European banks will be expected to prove they can survive a 7% drop in GDP under
new tougher stress tests unveiled by the regulator. It says banks should also
be able to withstand a 14% fall in house prices and up to a 19% drop in share
prices under a worst-case scenario. The tests are designed to try and prevent
further taxpayer bailouts. Five months before the European Central Bank becomes
the euro currency zone's official bank watchdog, the pressure is ratcheting up
on the 124 largest banks to ferret out the worst of the non-performing loans and
assets weighing down their balance sheets. A 7% fall in GDP might look less
likely today - but Greece is still emerging from a recession four times more
severe than that. Identifying financial holes on bank balance sheets in is one
thing. But plugging them is quite another now that the responsibility is being
shifted from governments to bank shareholders and bondholders. The signs are
that sometime soon, lenders in Germany and France may have to join the likes of
Italian, Spanish, Portuguese and Greek lenders in finding more capital -
principally by asking their investors to cough up for new shares. The main
worry remains what the regulators will do with banks that are seen to fail their
tests but can't raise the cash. By any measure, Europe's collective financial
backstop is billions short of the size needed to cope with a new wave of bank
meltdowns. "It will provide a common framework for the next stops to be taken by
supervisors and banks," said European Banking Authority (EBA) chair Andrea
Enria.
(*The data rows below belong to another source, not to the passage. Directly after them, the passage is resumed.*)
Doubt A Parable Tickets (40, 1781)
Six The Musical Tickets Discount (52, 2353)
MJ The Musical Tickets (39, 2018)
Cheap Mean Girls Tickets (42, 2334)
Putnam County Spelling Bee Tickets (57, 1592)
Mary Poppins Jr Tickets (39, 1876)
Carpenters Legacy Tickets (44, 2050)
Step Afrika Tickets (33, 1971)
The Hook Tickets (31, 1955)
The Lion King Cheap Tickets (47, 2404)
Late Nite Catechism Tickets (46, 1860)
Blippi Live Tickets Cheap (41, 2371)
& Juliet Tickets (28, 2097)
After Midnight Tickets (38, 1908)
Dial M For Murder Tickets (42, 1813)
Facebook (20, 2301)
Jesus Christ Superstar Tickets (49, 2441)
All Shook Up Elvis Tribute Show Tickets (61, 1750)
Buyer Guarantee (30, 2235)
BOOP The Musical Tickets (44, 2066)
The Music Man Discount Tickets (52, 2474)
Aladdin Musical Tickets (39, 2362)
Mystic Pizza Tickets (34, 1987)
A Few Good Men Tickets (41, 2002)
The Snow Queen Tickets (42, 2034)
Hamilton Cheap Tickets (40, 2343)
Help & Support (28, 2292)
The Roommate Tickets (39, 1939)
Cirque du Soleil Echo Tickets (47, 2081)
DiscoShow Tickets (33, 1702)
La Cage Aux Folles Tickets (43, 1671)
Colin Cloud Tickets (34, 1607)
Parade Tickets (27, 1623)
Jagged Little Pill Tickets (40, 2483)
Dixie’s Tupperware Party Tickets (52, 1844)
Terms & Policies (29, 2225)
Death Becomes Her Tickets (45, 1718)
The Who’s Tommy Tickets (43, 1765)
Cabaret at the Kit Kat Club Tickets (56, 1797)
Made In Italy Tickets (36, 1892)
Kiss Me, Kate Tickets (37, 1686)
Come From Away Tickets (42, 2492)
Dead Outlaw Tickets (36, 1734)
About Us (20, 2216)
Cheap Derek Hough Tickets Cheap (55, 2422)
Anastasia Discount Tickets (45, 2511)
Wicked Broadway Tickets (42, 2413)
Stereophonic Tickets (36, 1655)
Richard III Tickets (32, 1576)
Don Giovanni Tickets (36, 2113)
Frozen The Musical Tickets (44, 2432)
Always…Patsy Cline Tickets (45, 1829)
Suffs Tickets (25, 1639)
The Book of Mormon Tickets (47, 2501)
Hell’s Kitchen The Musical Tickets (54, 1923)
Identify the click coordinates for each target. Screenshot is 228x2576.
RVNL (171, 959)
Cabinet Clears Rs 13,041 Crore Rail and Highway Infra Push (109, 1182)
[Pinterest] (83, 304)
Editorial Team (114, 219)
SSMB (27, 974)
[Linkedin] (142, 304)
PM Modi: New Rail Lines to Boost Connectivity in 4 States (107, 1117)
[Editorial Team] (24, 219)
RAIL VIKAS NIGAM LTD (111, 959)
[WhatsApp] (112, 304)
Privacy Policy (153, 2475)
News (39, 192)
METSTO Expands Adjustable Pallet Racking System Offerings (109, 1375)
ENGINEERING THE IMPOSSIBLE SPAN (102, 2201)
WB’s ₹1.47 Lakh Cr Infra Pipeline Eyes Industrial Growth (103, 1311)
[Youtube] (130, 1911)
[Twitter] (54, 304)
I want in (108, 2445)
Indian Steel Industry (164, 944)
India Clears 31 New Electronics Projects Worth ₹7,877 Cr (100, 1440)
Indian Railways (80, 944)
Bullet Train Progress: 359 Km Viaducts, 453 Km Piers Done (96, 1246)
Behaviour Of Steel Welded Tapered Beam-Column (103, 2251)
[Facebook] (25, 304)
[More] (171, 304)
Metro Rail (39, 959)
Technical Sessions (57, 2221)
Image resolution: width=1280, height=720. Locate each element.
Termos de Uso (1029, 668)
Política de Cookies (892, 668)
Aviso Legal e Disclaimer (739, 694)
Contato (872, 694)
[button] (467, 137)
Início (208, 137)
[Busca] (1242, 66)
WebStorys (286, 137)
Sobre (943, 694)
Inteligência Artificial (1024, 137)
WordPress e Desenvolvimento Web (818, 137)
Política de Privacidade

The tests are much tougher than the EBA's 2011 stress tests when it
projected a worst-case scenario of just a 0.5% fall in GDP. At the time, the
tests were widely criticised for being too soft, particularly after 18 of the
EU's 27 countries at that time had weaker growth than the "adverse" case they
were tested for. "The key is that the scenario is at least as deep and dark as
the great recession, the financial crisis of 2008/2009," said Mark Zandi,
Philadelphia-based chief economist at Moody's Analytics. Banks that fall short
of capital under the EBA's worst-case imagined scenarios will have to produce a
plan to boost their reserves by raising fresh funds from investors, selling
assets or hanging on to profits instead of paying dividends. European banks
have already made several reforms, including raising billions of capital ahead
of the latest tests. "What we're looking for is relevance of the scenarios, do
they address what we believe is the risk on the ground?" said Neil Williamson,
head of EMEA credit research at Aberdeen Asset Management.